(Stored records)

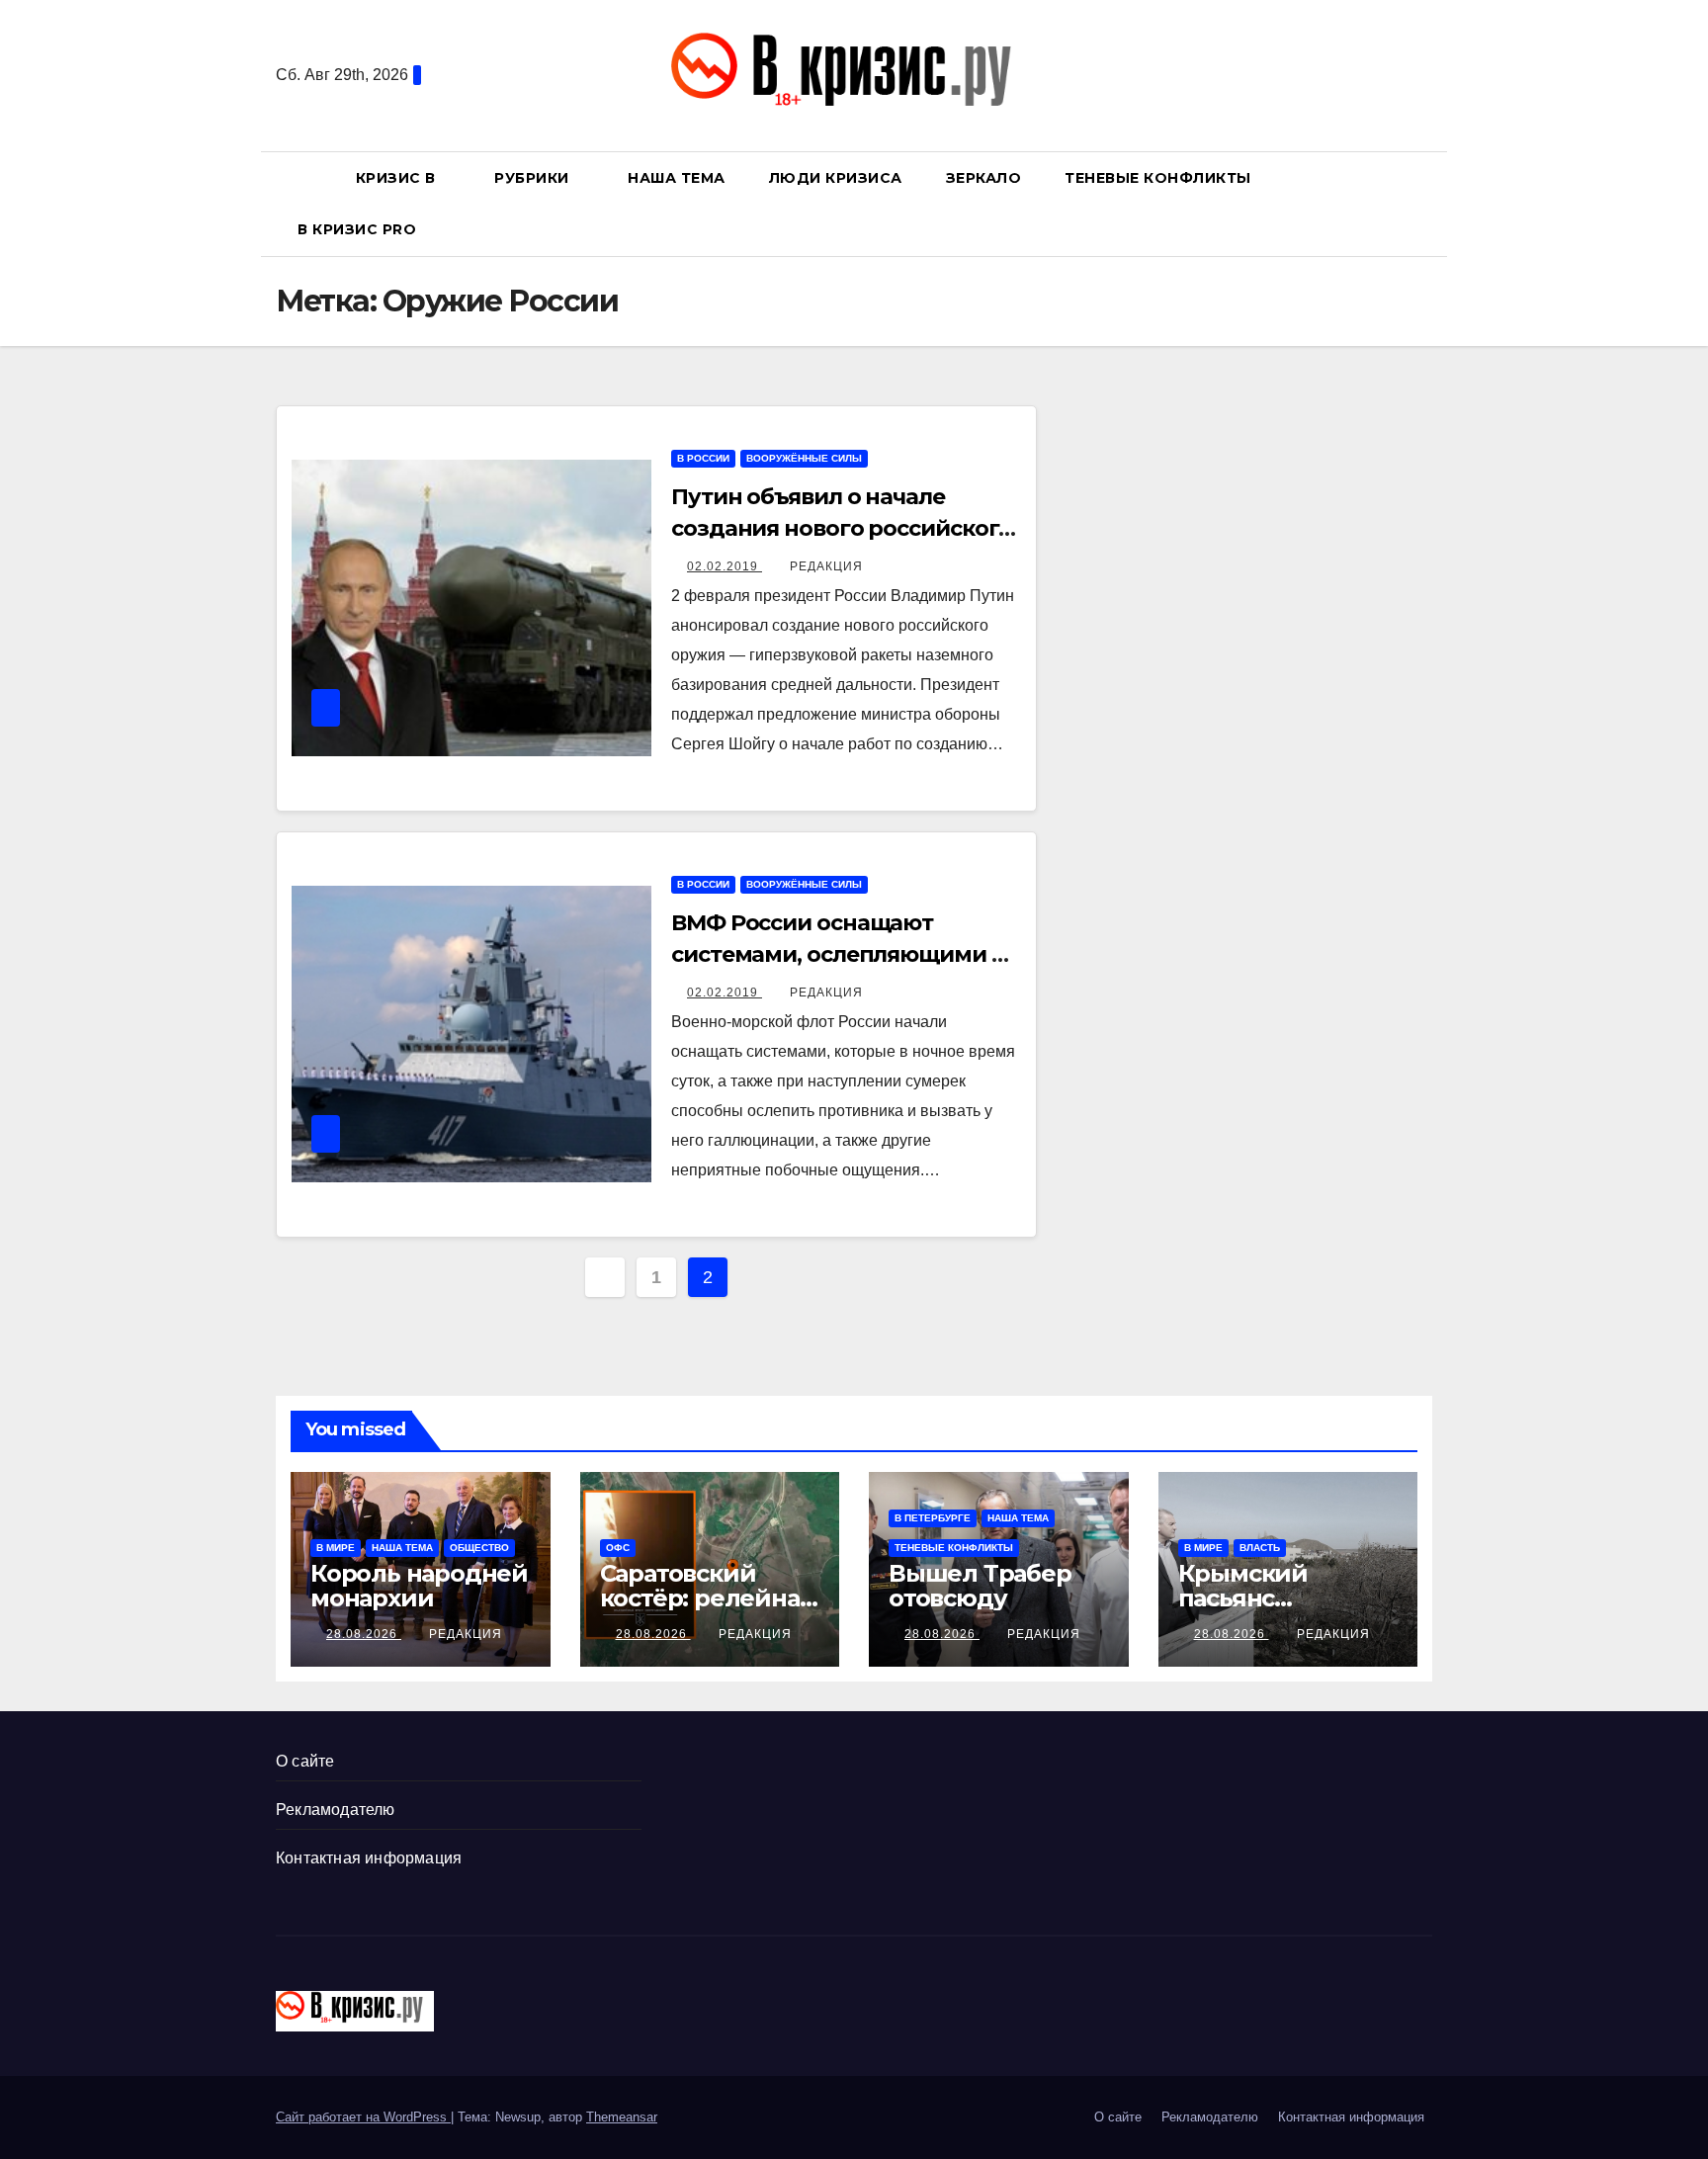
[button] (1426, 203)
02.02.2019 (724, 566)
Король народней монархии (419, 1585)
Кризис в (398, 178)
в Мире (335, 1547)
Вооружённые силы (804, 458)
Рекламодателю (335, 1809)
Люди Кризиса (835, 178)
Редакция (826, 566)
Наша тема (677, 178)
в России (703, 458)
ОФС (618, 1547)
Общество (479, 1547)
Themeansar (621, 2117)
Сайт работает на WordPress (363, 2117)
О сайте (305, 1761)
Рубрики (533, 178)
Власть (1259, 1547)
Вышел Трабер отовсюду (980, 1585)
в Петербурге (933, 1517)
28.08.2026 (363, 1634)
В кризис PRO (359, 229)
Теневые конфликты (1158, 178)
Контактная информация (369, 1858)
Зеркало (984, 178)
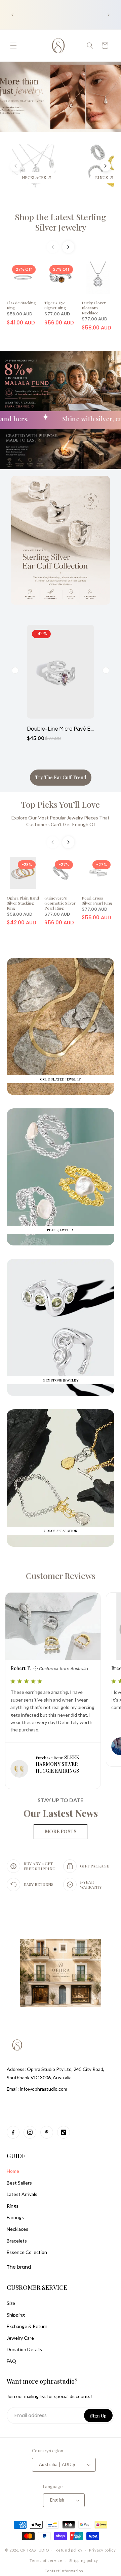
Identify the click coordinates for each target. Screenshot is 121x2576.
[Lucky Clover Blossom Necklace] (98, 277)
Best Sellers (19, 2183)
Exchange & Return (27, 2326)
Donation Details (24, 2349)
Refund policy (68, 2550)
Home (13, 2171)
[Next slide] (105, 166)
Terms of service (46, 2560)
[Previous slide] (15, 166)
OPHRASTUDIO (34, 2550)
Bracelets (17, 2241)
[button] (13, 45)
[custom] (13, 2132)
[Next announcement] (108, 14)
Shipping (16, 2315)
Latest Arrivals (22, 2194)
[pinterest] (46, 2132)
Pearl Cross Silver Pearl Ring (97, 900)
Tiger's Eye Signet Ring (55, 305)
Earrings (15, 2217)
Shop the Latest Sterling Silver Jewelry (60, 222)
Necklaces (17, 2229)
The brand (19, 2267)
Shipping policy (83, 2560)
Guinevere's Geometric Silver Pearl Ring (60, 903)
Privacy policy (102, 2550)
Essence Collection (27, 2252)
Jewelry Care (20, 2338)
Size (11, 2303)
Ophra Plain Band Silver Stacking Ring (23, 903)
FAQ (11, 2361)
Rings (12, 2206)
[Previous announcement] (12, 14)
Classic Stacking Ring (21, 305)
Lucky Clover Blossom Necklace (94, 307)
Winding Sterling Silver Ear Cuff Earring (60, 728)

**ABOUT THIS EXERCISE:**
Working from the records above, reproduce exactly the lines from the one with "Зеркало (984, 178)" through the last line, without the pictures.

**SOLUTION TO THIS TASK:**
Зеркало (984, 178)
Identify the click coordinates for each target. Screenshot is 121x2576.
[Lucky Clover Blossom Necklace] (98, 277)
Best Sellers (19, 2183)
Exchange & Return (27, 2326)
Donation Details (24, 2349)
Refund policy (68, 2550)
Home (13, 2171)
[Next slide] (105, 166)
Terms of service (46, 2560)
[Previous slide] (15, 166)
OPHRASTUDIO (34, 2550)
Bracelets (17, 2241)
[button] (13, 45)
[custom] (13, 2132)
[Next announcement] (108, 14)
Shipping (16, 2315)
Latest Arrivals (22, 2194)
[pinterest] (46, 2132)
Pearl Cross Silver Pearl Ring (97, 900)
Tiger's Eye Signet Ring (55, 305)
Earrings (15, 2217)
Shop the Latest Sterling Silver Jewelry (60, 222)
Necklaces (17, 2229)
The brand (19, 2267)
Shipping policy (83, 2560)
Guinevere's Geometric Silver Pearl Ring (60, 903)
Privacy policy (102, 2550)
Essence Collection (27, 2252)
Jewelry Care (20, 2338)
Size (11, 2303)
Ophra Plain Band Silver Stacking Ring (23, 903)
FAQ (11, 2361)
Rings (12, 2206)
[Previous announcement] (12, 14)
Classic Stacking Ring (21, 305)
Lucky Clover Blossom Necklace (94, 307)
Winding Sterling Silver Ear Cuff Earring (60, 728)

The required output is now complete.